The Jew was proclaimed an enemy of the state by the legitimate national government. The government must have had its reasons to remove this enemy as a matter of urgency. After this order had been issued, it had also to be carried out. It was not our task to question what reasons the government had for regarding this enemy as a danger to the people and the state. As the police we only had to act in accordance with the law.

This, by far, is the Nazi state’s most effective weapon. By issuing orders, the ‘legitimate national government’ empowered the SS to take action against the Jews. The SS would not question the foundations of the order: it was enough there was an order. That is, the implementation of any unjust legislation was legal and legitimate. It enabled Eichmann and several Nazis to claim at the Nuremberg trials they were simply carrying out what the law asked them to do.

What is frightening is not the execution of the law, but the enactment – or abrogation – of laws that legitimized genocide and forms of victimisation. The law too, as Eichmann’s text demonstrates, comes out of an ideology: hence, all laws enacted by the fundamentalist Nazi state, with the Party having absolute majority and no opposition, served to further the Final Solution against the Jews. Nothing Eichmann or his cohorts did was of course then illegal. That the state can craft laws that can then be used to victimise specific communities with impunity is what ought to frighten us – given the examples from Nazi Germany alone in the 20th century.

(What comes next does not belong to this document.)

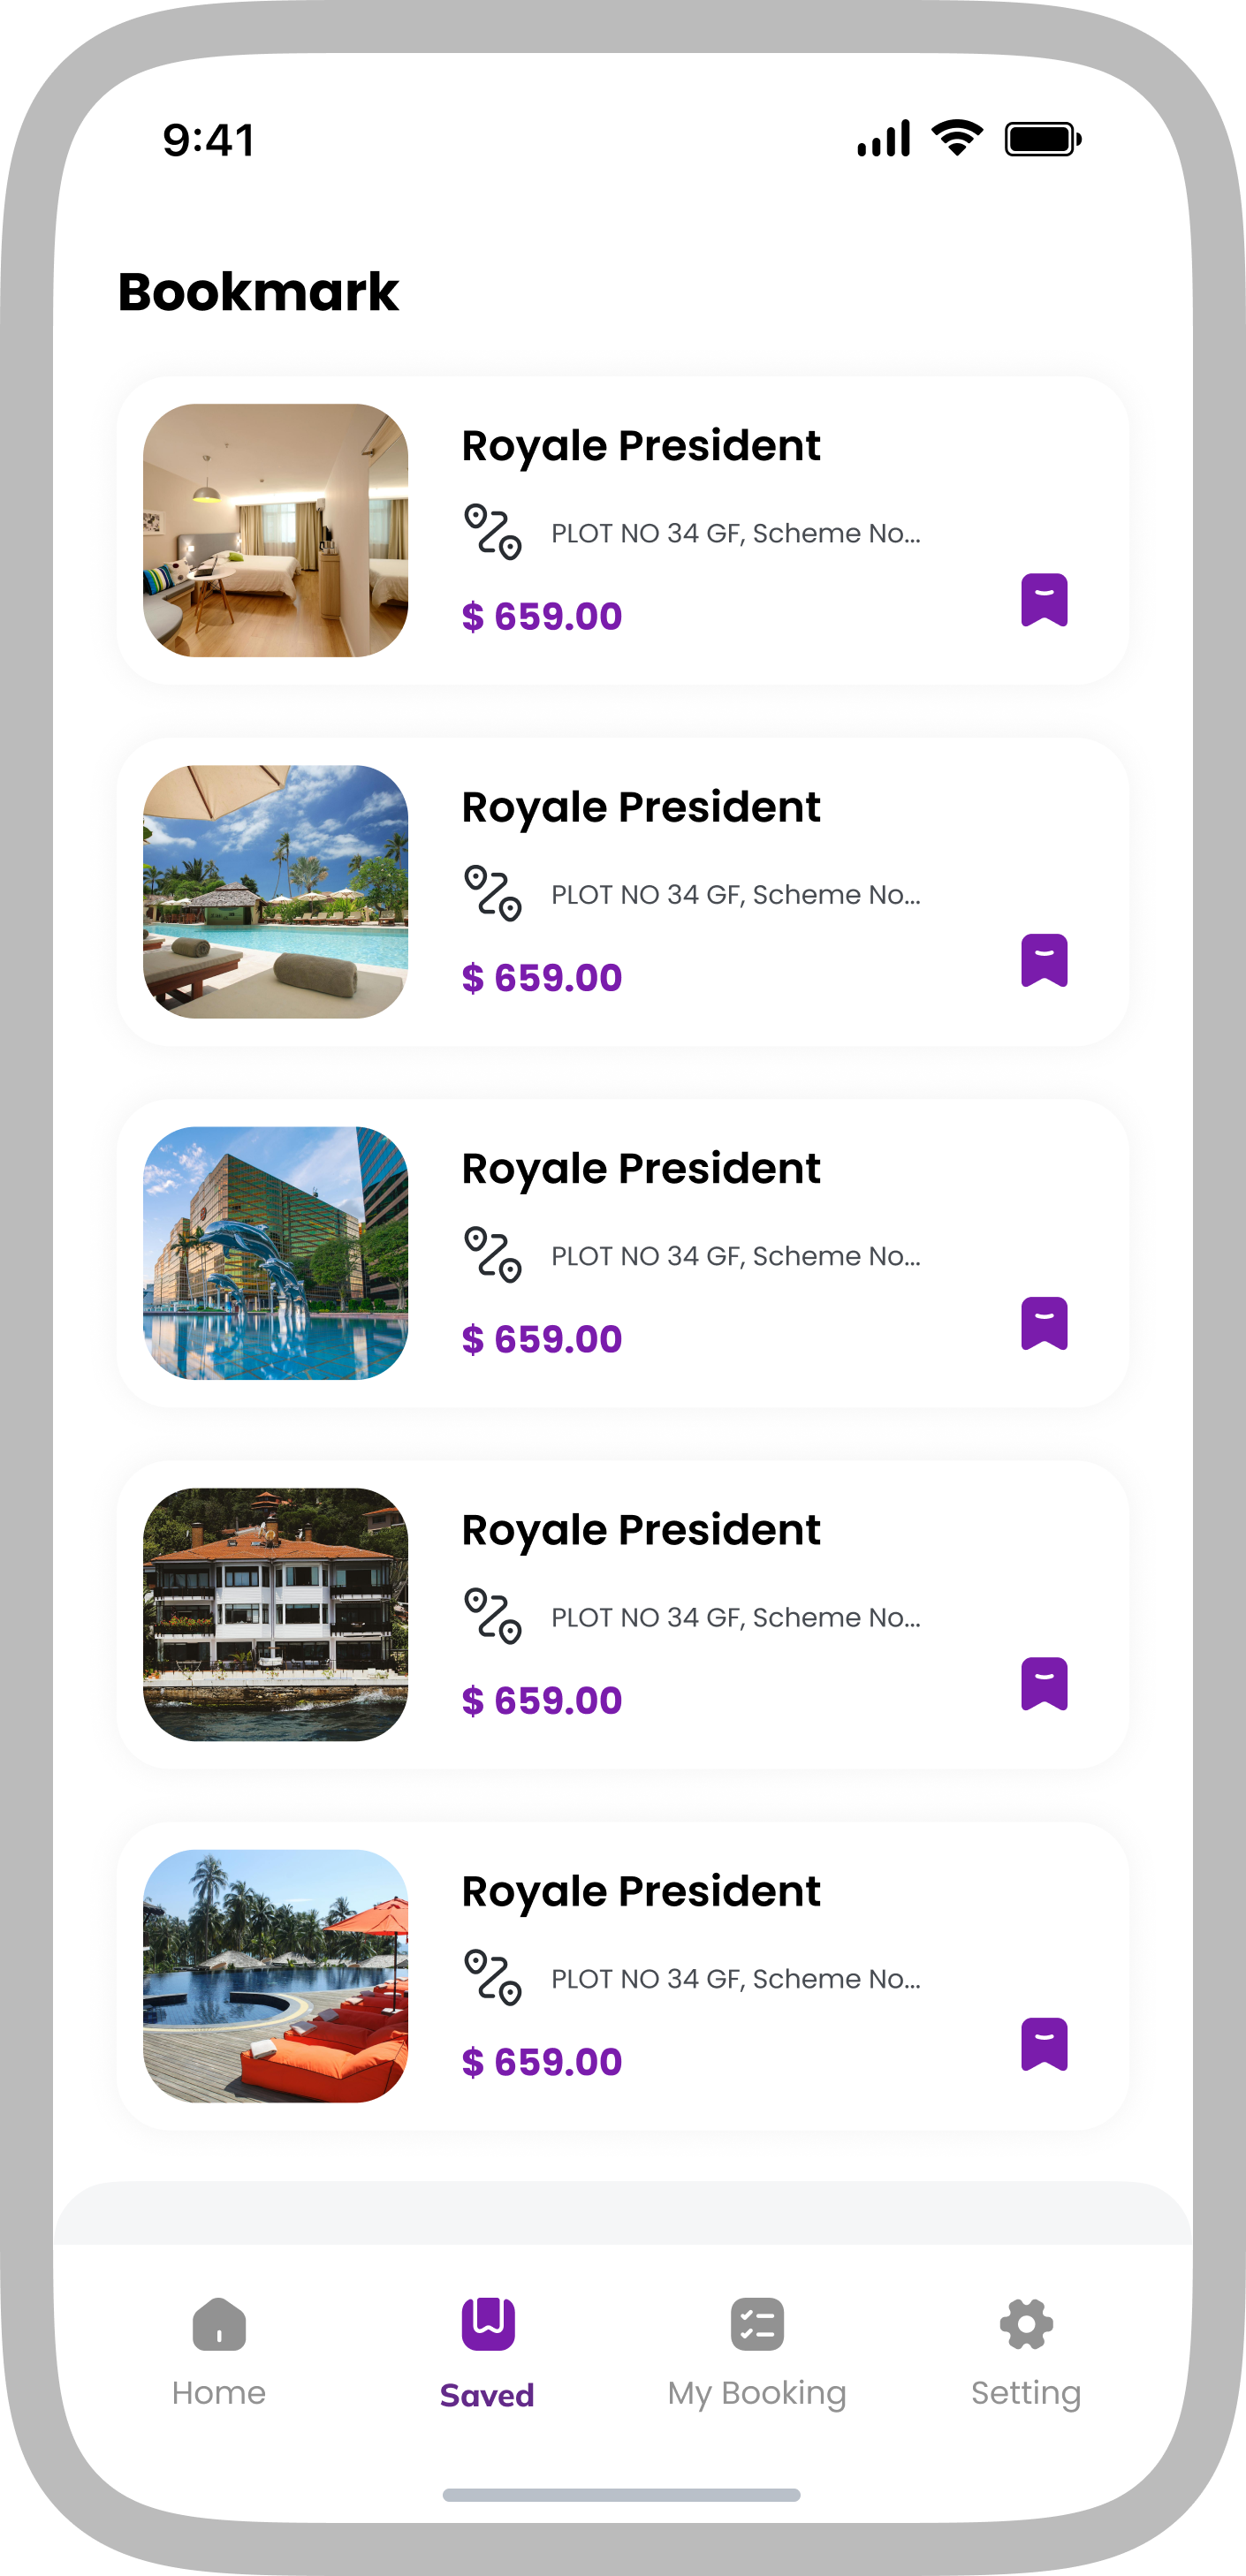
Task: Open the bedroom interior hotel thumbnail
Action: (x=276, y=530)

Eichmann’s emphasis on the legality of the Nazi persecution of the Jews was not a solitary instance nor a frivolous rhetorical ploy. At the drafting of the Universal Declaration of Human Rights (UDHR), lawyers and activists argued that ‘strictly speaking the actions of the Nazis were legal’. Hence, working backwards, the Nuremberg trials sought to base the trials on ‘the laws of human conscience which were higher than national laws’.

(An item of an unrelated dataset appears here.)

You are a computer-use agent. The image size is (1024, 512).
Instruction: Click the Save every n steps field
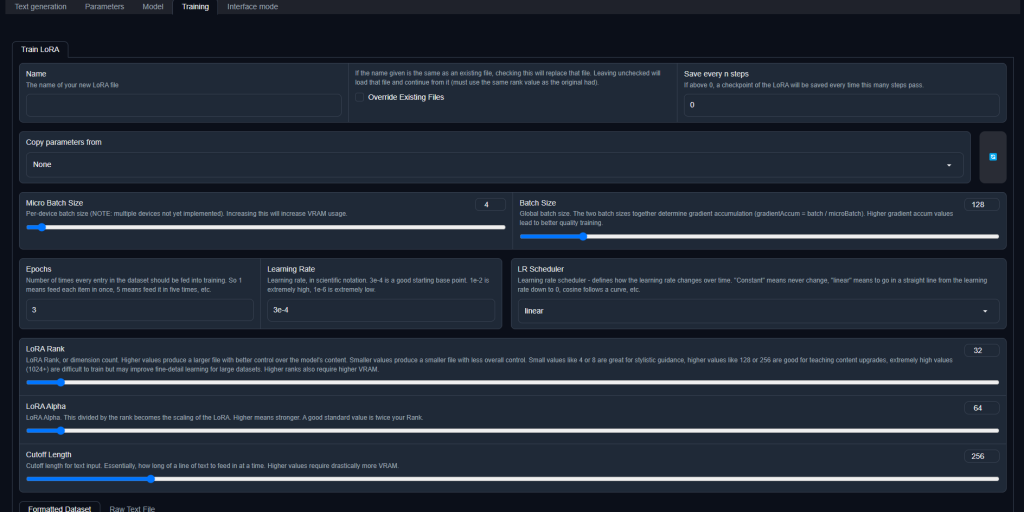click(841, 105)
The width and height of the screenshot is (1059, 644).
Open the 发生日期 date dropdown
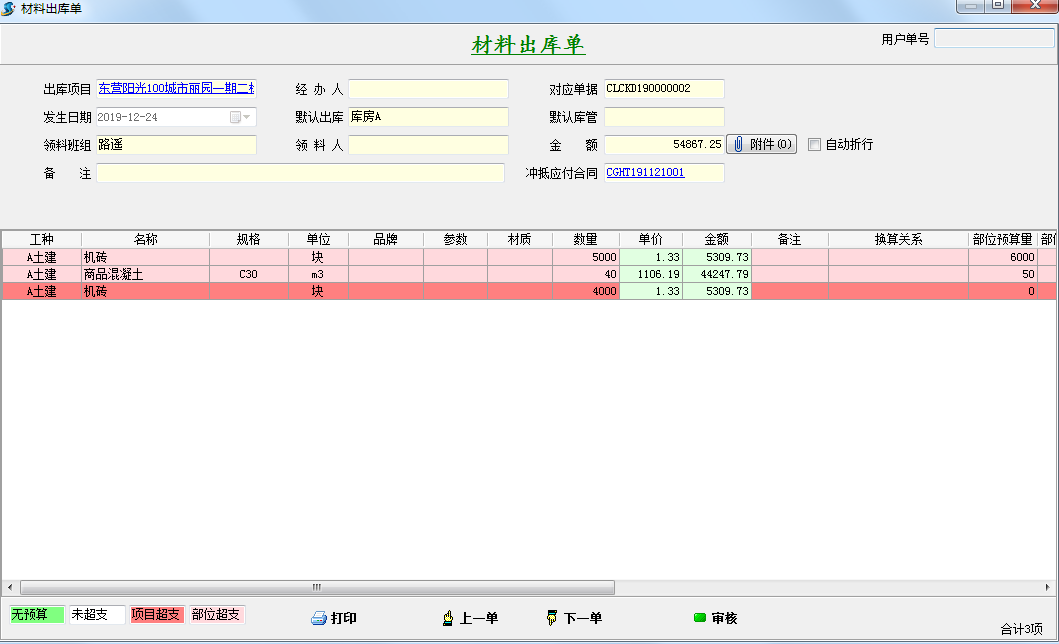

Also Read: Ethics of a Nazi Judge

As Johannes Morsink has noted with substantive evidence in his excellent work, The Universal Declaration of Human Rights and the Holocaust (2019), much of what the UDHR became may be traced to the Nazi era’s horrors. What Nuremberg and the UDHR demonstrate is that an action based on an unjust law may be legal/legitimate but not necessarily ethical or fair.

This evidence of the immorality of certain kinds of legislation is what Eichmann inadvertently cautions us about.

Defendants in the dock at the Nuremberg trials. The main target of the prosecution was Hermann Göring (at the left edge on the first row of benches). Photo: US Government, Public Domain

So why read Adolf Eichmann?

We have seen several reasons here. Perpetrator writings show us how even the worst form of tyranny and oppression can be perfectly legitimate yet unethical. It shows us how effectively citizens can be turned into aliens. It shows us how the organisation of territories and spaces can effectively segregate communities for slow extermination.

Eichmann’s text is a horror story of the efficient manner in which a nation turned against a section of its citizens, how it used all available state machinery – from the legislature to the military – to harass, coerce and then extinguish vast populations. The cold, calculating exposition of the Nazi ideology and Final Solution should teach us that there can always be explanations found for the most horrendous acts on earth.

Finally, to read Eichmann is to re-examine the discourses, propaganda, state apparatuses of exclusion and collective hurt that haunt nation-states today. The Eichmann Tapes: My Role in the Final Solution is a pre-text for us to stay watchful – for, the signs we glean from Eichmann are all too visible around us.